True story–I once had a student sitter on my list get arrested and sent to federal prison for several months after he jumped a fence at a School of the Americas during a protest (that was before he’d had a chance to work for me). I didn’t have any other prospective sitters that were that colorful, although I did have one young woman who came to work intending to do her Chinese homework while watching my preschooler and toddler (who were both wide awake at the time).
When I had a lot of student sitters in DC, I’d try to give them an opportunity to work for me while I was puttering around at home before having them go solo. I probably should have checked references, but at a highly selective university, the admissions office has done some of that work for you.
“Some of us don’t have the social capital or contacts to find babysitters.”

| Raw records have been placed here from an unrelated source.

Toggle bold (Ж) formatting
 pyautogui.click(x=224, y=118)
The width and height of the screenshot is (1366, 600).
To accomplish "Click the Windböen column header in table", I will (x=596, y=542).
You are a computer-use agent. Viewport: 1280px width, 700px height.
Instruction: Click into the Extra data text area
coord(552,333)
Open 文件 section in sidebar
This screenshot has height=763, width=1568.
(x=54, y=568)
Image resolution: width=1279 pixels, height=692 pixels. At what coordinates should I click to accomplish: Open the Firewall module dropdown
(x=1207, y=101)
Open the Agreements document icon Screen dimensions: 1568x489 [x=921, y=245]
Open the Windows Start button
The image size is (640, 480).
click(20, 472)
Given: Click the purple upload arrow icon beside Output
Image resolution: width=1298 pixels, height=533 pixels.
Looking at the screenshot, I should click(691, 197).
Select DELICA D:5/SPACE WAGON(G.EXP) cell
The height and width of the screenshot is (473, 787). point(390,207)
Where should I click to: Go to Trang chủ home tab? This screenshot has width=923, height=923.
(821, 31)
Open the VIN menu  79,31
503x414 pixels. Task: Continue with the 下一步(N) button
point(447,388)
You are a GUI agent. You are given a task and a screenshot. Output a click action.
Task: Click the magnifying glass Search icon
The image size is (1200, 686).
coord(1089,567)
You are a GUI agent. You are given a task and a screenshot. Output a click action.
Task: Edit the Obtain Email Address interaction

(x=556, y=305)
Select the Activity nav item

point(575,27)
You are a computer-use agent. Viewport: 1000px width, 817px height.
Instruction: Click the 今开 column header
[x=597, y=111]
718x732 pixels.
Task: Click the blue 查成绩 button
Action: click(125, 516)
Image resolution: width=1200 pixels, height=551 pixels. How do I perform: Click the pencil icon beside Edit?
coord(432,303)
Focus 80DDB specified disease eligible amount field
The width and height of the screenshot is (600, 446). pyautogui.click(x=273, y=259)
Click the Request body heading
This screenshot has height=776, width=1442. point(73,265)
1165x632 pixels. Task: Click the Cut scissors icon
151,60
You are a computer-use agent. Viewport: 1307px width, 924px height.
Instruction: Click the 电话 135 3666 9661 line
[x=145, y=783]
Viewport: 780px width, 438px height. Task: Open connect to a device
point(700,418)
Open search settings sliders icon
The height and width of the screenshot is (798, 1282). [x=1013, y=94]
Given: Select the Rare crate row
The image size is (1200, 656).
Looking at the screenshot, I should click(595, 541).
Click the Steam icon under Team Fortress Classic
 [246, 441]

Building social capital and making contacts are real work and requires real effort. It’s not a question of having them or not having them. After a number of years of not needing regular sitters, I’m starting to build a list in a new location. My first effort a was to email the secretary at our Catholic student center, mention our bona fides and location, and ask to have my email forwarded to the Catholic Daughters and similar organizations (adjust for personal tastes). The secretary immediately recommended her own high school age daughter and she’s supposed to work for us this weekend. It occurs to me that campus nursing, early childhood education, education, psychology, speech therapy, family life departments and campus autism centers would be very good places to start looking for responsible young people. I’m thinking through this myself, as we will probably need a lot more help ourselves over the next year. My husband has talent-scouted a very bright, responsible student in one of his courses this fall. As soon as grades are posted, I’m going to email her. There’s also a very nice graduate student from my husband’s department who can help in a pinch, but I don’t know if she’d feel comfortable saying no, so I don’t want to overdo asking her. Anyway, this is a work in progress.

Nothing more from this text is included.